Problem description – Scale the entries that start at the line containing "Screen dimensions: 379x289" and end after the line containing "click(473, 210)", both included, and reproduce those lines with their requests, omitting the pictures. Multiply every click coordinate in the answers by 2.55 and round each result to a whole number, with halves rounded up.

Dataset records –
----

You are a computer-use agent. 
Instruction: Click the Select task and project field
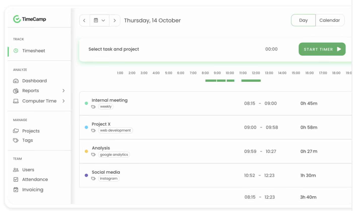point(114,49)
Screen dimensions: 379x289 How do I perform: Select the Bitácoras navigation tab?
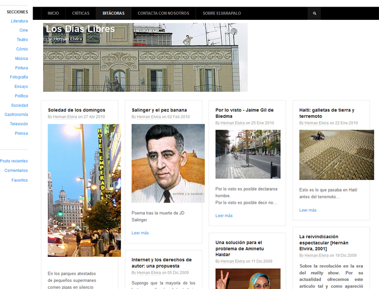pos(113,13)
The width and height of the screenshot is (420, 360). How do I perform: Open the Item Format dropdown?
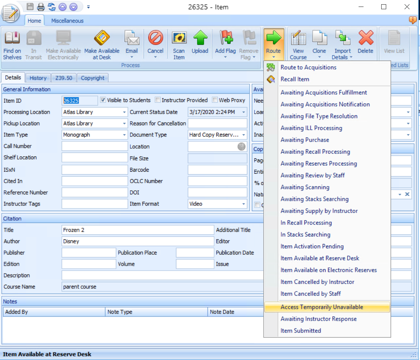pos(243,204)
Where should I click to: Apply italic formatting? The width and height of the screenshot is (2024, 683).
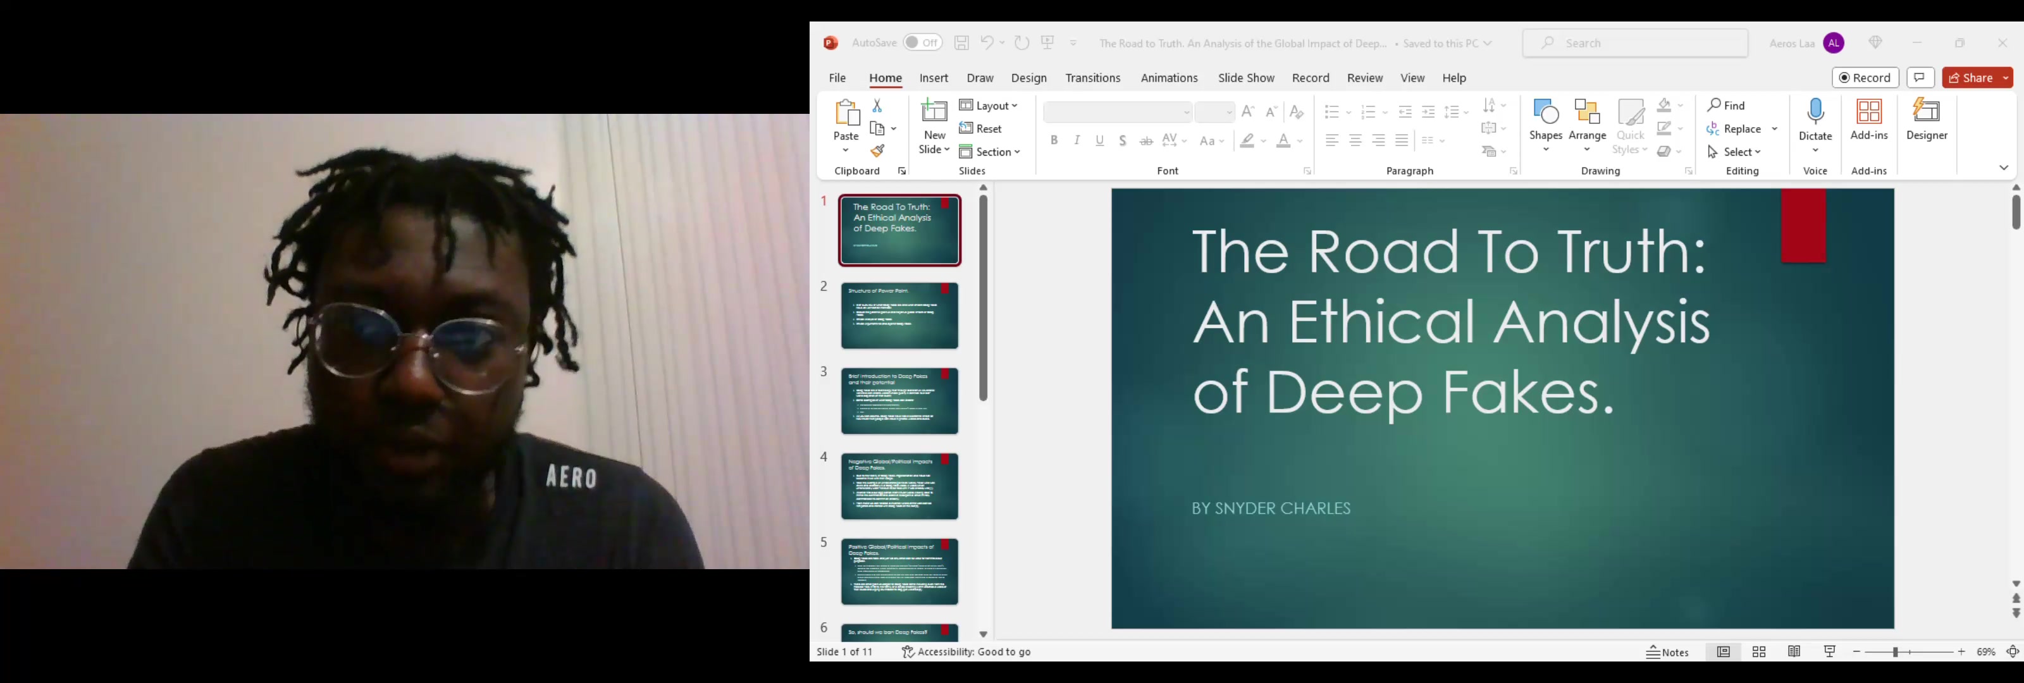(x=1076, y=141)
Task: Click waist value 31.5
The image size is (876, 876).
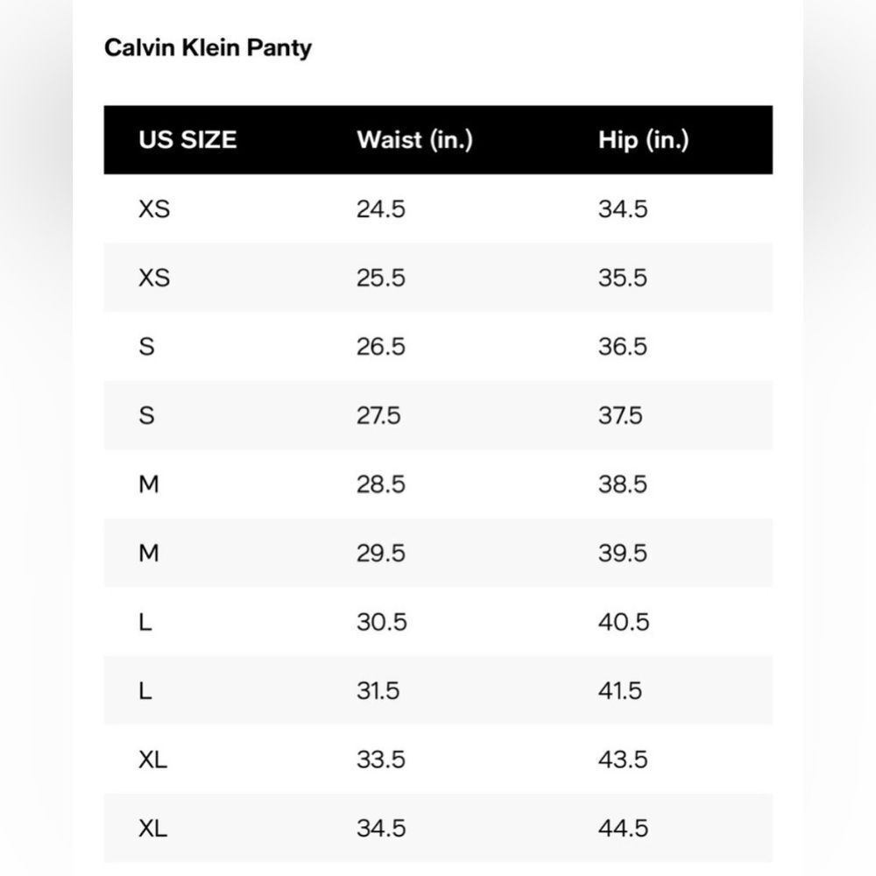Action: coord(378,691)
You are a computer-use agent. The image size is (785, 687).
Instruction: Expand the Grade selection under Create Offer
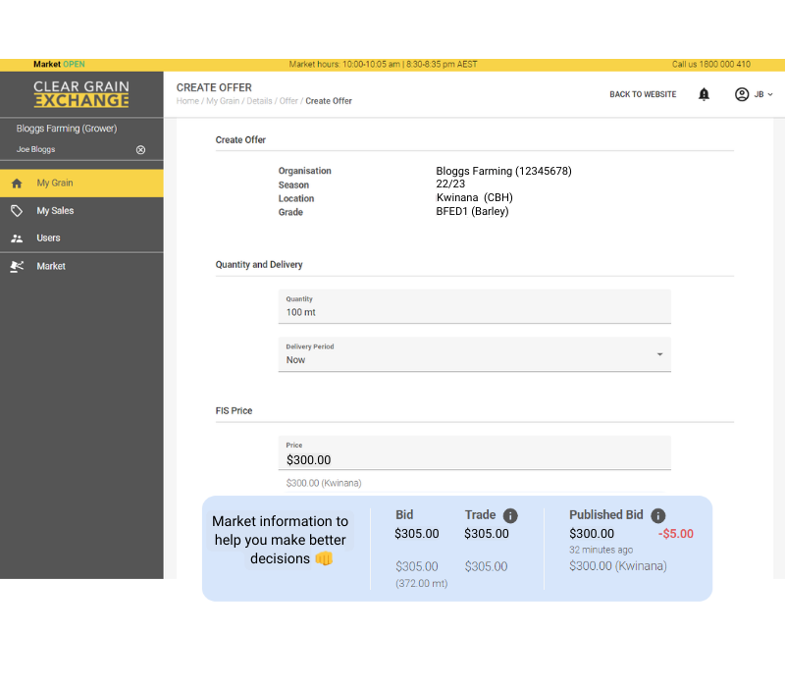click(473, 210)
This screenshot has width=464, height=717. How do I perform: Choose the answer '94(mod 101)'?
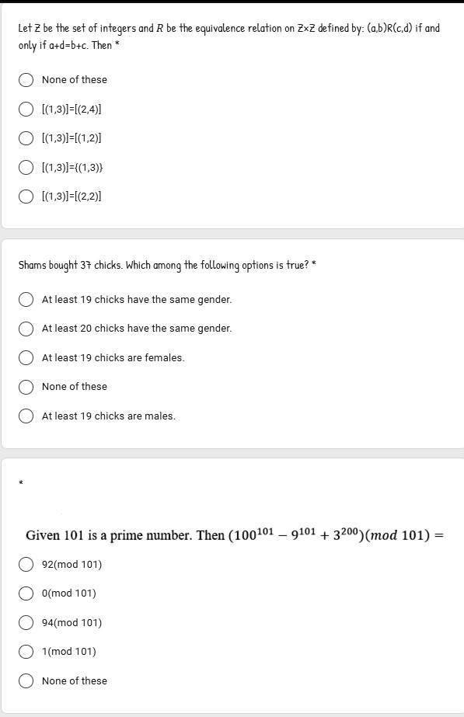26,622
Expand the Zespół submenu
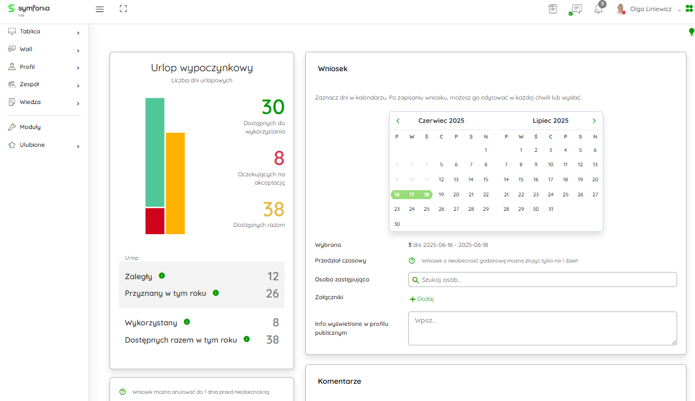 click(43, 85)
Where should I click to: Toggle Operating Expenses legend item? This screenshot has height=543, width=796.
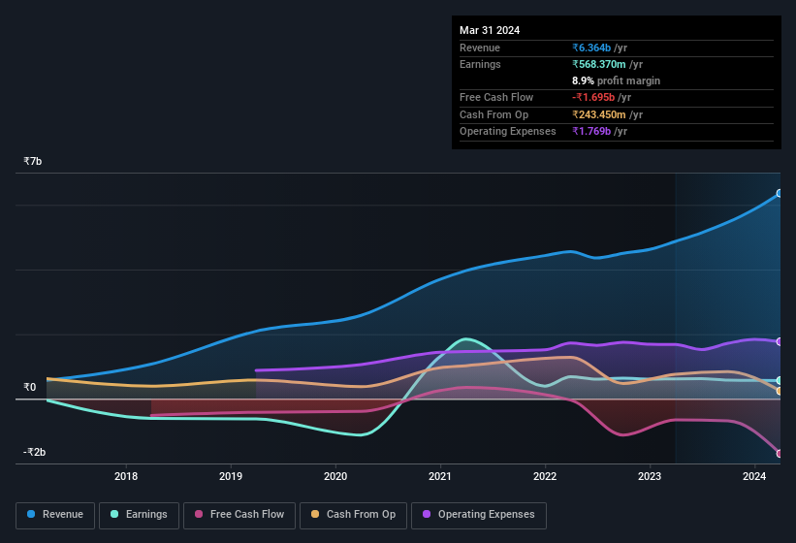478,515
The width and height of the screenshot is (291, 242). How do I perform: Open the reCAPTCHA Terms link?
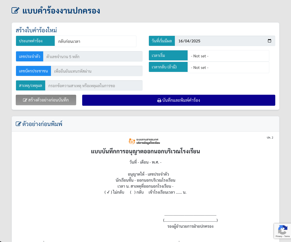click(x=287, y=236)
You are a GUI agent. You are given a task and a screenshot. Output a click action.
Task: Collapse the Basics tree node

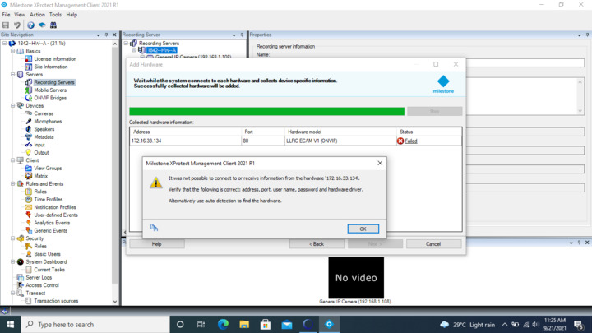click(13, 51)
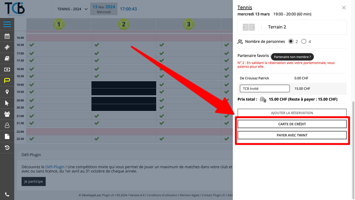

----

The answer –
Screen dimensions: 379x289 How do I perform: Select the Bitácoras navigation tab?
pos(288,33)
The width and height of the screenshot is (420, 360). How do I perform: Open the Item Format dropdown?
pos(620,520)
Where should I click to: Apply italic formatting? The width and height of the screenshot is (2024, 683).
(x=2744, y=360)
Task: Click waist value 31.5
The image size is (876, 876).
Action: coord(964,1762)
You are a computer-use agent. The image size is (785, 687).
Instruction: Expand the Grade selection under Create Offer
click(1206, 536)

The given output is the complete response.